La nueva reforma educativa se presenta, como todas, cargada de tópicos desde sus primeras líneas. Llevamos años –décadas se diría– analizando la realidad tras unas anteojeras ideológicas –de uno u otro signo– que nos impiden llevar a cabo cualquier análisis mínimamente realista de nuestros males. Por otra parte, se ha impuesto en el debate público un neolenguaje sin significado alguno más allá de la verbosidad. Se utilizan constantemente caricaturas para ridiculizar la posición del adversario, haciéndole decir –o defender– cosas en las que no cree.

«Ya no es suficiente el aprendizaje memorístico y acumulativo», ha asegurado la ministra Celaá con la seguridad que proporcionan los lugares comunes porque, por supuesto, esto lo sabe hasta el más necio. Como también sabe que sin un conocimiento acumulativo no es posible el aprendizaje. Avanzamos sobre lo ya asimilado, construimos sobre unos pilares que se han edificado con la lectura, la práctica, la investigación y la experiencia, pero que deben asentarse para dar fruto. Sin ese residuo de lo aprendido que es la memoria, no hay criterio para discernir el valor de lo que se nos propone. La memoria gustativa, por ejemplo, es la que nos permite distinguir las cosas santas de las profanas; qué sé yo, un burdeos de un don Simón, o un té de Darjeeling de otro de Assam. Es la memoria la que nos impide hacer el ridículo confundiendo al almirante Churruca –o a Gravina– con militares o supuestos buques del franquismo, como le ha sucedido a José Hila, alcalde socialista de Palma, que no dudó en desdecirse más tarde con la frívola excusa de que uno no puede saber de todo. Por supuesto que no, pero con un mínimo conocimiento del pasado habría detectado enseguida las trampas que le tendieron y que le han dejado en un lugar muy poco honroso.  

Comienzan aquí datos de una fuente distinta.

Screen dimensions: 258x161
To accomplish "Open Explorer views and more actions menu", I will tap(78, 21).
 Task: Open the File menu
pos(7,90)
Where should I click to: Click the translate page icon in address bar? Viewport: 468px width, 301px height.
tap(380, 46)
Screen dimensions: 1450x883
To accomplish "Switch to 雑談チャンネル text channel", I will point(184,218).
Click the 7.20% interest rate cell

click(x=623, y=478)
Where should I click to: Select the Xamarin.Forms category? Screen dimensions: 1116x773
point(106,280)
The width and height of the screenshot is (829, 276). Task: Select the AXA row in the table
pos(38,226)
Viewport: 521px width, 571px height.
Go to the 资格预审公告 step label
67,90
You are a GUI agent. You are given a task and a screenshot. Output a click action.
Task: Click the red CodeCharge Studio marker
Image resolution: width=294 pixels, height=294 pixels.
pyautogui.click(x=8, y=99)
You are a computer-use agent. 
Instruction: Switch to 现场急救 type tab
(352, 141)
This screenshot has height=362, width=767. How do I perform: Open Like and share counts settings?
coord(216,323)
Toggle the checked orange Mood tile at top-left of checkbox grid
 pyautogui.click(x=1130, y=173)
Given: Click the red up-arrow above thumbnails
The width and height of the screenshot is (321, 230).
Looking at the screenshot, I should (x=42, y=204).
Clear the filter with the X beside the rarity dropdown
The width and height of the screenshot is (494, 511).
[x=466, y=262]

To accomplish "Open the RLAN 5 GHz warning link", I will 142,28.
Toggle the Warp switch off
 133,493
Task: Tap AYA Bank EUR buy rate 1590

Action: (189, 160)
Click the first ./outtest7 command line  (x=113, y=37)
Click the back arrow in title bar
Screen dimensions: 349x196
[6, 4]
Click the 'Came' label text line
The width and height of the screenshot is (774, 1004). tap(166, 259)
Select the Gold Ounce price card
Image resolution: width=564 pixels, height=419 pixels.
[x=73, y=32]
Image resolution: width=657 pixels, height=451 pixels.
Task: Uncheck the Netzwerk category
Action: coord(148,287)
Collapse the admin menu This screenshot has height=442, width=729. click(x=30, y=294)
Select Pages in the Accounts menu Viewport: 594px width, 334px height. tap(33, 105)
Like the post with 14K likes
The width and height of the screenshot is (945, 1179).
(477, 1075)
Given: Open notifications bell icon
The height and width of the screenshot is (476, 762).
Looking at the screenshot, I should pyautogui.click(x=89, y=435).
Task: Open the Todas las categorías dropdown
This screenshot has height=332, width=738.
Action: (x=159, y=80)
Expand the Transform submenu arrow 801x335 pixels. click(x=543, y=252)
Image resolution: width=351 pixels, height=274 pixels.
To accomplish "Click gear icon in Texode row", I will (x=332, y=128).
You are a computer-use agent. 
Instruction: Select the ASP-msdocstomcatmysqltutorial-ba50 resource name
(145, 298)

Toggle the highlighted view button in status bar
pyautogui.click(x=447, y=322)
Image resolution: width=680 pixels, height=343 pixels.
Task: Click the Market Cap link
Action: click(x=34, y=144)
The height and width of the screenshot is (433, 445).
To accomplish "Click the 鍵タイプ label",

La ignorancia es atrevida, se dice, y más atrevido es institucionalizarla desde las escuelas. Porque, si hubiera un interés real en elevar el nivel de los alumnos y en mejorar el capital humano, intelectual y cívico del país, se pondría en manos de cada niño un libro tras otro; se enseñaría a leer y a escribir bien; a argumentar con solidez, a contrastar las ideas propias con las de los demás, y se enseñaría así –con la lectura– a separar el grano de la paja, lo plausible de lo falso, lo verdadero de la demagogia que emplean nuestros actuales sofistas del rencor. Un libro tras otro, simplemente, elegidos entre una infinidad de clásicos, acudiendo a fuentes originales, aprendiendo a leer la historia de la cultura y de los países a través de la literatura. Porque, como dijo san Jerónimo –patrón de los traductores–, «el libro permanece cuando los hombres ya han pasado» y los libros nos hablan cuando los hombres ya no pueden hacerlo. Y esa es también la función de la escuela: protegernos de las modas del presente para descubrir en las voces del pasado unos guías que nos permitan mirar al futuro trascendiendo lo que ya tenemos: nuestro entorno y la cultura en la que estamos inmersos.